### Supplied entries
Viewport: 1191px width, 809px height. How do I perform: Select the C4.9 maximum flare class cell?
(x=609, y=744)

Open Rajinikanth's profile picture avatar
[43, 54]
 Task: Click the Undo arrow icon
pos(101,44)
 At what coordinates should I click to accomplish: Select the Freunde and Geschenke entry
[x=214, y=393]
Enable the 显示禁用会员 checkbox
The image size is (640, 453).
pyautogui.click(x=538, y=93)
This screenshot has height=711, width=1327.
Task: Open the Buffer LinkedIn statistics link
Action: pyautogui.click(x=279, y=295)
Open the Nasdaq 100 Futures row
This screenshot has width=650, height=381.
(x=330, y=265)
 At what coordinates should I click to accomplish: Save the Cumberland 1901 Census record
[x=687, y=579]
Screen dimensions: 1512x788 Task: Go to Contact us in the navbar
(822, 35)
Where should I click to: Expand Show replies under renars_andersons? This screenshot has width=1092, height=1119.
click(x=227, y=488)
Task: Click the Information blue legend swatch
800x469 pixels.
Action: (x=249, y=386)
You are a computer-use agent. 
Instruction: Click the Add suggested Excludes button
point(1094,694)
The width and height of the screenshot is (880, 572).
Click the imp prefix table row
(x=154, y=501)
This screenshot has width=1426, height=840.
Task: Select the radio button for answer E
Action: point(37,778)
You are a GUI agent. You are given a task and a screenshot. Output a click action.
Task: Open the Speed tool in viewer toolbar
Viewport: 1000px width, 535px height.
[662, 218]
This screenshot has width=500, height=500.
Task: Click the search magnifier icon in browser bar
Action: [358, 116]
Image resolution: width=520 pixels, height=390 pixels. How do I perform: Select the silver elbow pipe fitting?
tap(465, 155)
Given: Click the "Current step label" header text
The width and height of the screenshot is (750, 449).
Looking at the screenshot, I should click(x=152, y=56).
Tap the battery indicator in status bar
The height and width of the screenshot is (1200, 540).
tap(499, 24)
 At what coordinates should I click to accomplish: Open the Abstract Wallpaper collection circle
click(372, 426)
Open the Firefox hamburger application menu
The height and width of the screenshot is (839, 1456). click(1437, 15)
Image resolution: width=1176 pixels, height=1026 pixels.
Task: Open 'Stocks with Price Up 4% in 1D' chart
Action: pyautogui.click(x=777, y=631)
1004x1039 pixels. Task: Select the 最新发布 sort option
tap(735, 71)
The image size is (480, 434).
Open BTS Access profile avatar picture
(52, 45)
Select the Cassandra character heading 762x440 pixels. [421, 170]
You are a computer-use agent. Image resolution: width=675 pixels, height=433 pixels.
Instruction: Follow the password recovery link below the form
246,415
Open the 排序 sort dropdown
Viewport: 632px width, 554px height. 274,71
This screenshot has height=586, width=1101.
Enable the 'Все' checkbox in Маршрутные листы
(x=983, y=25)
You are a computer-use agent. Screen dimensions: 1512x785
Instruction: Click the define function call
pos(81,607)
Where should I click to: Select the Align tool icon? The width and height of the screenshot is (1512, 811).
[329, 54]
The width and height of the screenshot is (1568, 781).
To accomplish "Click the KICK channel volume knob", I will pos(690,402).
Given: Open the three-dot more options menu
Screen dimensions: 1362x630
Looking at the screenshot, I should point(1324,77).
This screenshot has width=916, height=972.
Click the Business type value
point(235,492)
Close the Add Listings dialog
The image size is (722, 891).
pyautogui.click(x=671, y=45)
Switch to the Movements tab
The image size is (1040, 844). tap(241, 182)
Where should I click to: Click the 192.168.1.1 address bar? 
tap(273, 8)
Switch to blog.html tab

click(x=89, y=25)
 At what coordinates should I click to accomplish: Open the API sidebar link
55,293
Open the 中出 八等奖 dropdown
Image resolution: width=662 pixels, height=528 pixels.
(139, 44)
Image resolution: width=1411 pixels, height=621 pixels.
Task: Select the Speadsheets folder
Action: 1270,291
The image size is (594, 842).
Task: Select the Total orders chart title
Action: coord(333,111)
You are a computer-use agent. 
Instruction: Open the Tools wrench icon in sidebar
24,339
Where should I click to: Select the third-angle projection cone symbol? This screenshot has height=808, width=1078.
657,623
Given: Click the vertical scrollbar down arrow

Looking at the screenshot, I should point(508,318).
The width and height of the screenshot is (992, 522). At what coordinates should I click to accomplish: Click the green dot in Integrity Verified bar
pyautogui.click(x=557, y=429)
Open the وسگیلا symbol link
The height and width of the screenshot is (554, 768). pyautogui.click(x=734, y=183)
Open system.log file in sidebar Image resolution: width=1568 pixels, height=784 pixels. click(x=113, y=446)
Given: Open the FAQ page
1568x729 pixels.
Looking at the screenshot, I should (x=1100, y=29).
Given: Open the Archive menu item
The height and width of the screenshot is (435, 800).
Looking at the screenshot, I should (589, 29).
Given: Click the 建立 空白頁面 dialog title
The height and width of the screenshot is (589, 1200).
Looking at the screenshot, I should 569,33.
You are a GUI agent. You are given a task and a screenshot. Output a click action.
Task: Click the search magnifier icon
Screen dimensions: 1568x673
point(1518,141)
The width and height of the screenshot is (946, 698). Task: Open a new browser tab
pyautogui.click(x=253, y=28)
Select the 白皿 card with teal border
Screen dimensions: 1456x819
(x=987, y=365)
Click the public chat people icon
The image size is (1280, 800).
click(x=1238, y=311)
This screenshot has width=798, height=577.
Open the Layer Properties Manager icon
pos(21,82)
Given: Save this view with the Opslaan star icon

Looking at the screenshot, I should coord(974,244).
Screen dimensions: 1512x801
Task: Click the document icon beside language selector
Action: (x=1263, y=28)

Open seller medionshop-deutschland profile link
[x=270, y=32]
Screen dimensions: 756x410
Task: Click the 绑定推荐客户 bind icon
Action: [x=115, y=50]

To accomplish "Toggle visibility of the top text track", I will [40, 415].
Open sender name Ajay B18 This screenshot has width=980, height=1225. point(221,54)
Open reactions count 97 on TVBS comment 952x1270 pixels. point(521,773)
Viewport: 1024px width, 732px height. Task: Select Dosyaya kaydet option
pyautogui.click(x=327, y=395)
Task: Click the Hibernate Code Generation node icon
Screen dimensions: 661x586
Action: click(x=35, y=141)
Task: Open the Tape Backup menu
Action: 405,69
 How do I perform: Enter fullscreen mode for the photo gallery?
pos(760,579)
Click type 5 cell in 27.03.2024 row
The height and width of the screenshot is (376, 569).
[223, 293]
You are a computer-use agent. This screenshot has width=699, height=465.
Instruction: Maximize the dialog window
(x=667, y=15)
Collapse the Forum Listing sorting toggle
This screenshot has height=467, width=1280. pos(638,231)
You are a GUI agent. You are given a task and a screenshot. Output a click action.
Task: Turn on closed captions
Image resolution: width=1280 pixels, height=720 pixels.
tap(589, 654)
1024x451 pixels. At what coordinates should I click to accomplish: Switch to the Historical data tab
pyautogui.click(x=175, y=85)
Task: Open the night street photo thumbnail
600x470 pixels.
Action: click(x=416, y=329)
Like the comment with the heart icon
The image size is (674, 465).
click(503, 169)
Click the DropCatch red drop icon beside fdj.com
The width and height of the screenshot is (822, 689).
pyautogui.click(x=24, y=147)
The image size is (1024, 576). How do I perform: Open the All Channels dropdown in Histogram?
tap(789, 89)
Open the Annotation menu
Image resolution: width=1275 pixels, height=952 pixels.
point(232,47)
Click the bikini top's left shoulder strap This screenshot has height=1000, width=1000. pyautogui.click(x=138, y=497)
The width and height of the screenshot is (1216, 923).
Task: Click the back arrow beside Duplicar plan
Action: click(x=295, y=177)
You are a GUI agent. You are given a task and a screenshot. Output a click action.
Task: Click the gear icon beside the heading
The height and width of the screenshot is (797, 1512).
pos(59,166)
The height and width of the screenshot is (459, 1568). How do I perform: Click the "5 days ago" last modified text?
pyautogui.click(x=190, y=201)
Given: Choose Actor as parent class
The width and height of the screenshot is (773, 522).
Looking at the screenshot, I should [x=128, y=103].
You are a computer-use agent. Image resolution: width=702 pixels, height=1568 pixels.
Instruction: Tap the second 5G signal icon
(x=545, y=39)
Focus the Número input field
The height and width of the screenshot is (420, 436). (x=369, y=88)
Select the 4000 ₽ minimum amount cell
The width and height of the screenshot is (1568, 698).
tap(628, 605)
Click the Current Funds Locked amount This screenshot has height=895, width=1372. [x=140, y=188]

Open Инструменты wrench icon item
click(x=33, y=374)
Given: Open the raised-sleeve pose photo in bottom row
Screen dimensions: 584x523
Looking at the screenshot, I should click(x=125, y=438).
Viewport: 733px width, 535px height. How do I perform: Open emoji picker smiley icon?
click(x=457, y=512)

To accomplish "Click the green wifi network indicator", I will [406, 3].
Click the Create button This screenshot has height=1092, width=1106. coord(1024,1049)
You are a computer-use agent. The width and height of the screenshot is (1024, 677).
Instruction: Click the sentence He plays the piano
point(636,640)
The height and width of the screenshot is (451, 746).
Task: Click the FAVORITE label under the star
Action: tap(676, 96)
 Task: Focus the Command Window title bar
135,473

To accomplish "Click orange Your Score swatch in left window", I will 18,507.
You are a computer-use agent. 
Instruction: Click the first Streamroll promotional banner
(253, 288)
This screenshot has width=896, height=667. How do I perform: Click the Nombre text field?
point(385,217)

### Exercise goal
Transcribe verbatim. Cover the lines from the first line of the entries above to the line containing "Open the Nasdaq 100 Futures row", inclusive.

### Written answer
Viewport: 1191px width, 809px height. How do I perform: Select the C4.9 maximum flare class cell?
(x=609, y=744)

Open Rajinikanth's profile picture avatar
[43, 54]
 Task: Click the Undo arrow icon
pos(101,44)
 At what coordinates should I click to accomplish: Select the Freunde and Geschenke entry
[x=214, y=393]
Enable the 显示禁用会员 checkbox
The image size is (640, 453).
pyautogui.click(x=538, y=93)
This screenshot has height=711, width=1327.
Task: Open the Buffer LinkedIn statistics link
Action: pyautogui.click(x=279, y=295)
Open the Nasdaq 100 Futures row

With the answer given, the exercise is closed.